The next book that I read was Peter Manuel’s East Indian Music in the West Indies: Tan Singing, Chutney, and the Making of the Indo-Caribbean Culture … as is my usual practice, I had harangued my friend Vijay in the US to send me this book, as I didn’t want to miss the CD that accompanied this book… the book was riveting and I read it in two instalments…Peter Manuel has given a detailed historical and musical account of chutney music and his writing style is very engaging…but the most enthralling part was in the music in the CD…Manuel has written about and included songs that are part of what Indian-West Indians call Tan singing…this is a repertoire of songs, basically religious, that the Indians have nurtured and developed into a kind of ‘classical’ music, as opposed to the more ‘popular’ chutney music…

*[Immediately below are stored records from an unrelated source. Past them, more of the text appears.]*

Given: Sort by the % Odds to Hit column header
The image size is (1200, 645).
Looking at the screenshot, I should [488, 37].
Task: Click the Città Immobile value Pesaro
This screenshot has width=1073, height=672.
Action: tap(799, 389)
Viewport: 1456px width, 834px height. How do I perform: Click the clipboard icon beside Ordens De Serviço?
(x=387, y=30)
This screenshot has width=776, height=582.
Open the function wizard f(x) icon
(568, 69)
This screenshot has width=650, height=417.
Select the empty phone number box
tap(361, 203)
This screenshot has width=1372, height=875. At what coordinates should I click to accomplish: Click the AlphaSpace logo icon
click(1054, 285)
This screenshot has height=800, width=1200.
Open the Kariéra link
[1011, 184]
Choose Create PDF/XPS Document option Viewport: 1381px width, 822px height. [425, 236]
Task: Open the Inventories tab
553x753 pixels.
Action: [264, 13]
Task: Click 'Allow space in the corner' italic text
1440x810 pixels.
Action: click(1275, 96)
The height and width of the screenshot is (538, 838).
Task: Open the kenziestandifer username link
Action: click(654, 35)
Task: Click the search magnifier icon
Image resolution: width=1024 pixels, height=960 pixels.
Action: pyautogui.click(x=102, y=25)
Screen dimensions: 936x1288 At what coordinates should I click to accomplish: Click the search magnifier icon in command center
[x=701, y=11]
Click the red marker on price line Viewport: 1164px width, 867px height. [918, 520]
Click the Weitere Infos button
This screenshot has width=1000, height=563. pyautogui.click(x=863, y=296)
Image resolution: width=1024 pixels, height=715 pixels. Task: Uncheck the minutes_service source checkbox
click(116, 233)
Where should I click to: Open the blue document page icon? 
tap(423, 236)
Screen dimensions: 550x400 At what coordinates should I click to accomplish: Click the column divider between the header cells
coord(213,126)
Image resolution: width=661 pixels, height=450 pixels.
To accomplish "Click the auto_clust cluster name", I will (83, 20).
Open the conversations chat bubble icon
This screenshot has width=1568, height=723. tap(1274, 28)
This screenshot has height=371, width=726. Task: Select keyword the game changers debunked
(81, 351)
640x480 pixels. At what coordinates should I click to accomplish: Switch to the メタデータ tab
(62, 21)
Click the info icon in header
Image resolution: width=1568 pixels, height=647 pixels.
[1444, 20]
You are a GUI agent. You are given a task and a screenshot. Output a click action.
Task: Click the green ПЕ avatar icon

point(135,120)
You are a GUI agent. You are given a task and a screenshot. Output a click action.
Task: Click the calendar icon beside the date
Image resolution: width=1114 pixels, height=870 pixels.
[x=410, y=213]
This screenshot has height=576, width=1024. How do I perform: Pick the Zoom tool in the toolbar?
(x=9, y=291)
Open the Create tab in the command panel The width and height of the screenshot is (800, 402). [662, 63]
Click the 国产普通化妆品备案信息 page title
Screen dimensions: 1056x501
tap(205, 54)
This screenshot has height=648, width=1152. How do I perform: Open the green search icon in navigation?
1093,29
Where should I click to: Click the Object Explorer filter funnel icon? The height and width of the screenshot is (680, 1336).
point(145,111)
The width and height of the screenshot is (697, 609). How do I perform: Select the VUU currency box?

So, you have Trinidadian/Guyanese/Surinamese thumris, bhajans, tillanas, holis, dhrupads, and ghazals as part of this Tan singing…for people familiar with Hindustani classical music, these genres mean something specific, but when you listen to Tan singing, you realise that these genres have taken a life of their own with little or no connection at all to the genres of the same name in Hindustani classical music…they have built a separate repertoire of ‘classical’ music with remembered music and developed these genres as years went by…Manuel quotes Trinidadian sitarist, composer, and music authority Mangal Patasar, who once remarked about tan-singing, “You take a capsule from India, leave it here for a hundred years, and this is what you get.”

More to come...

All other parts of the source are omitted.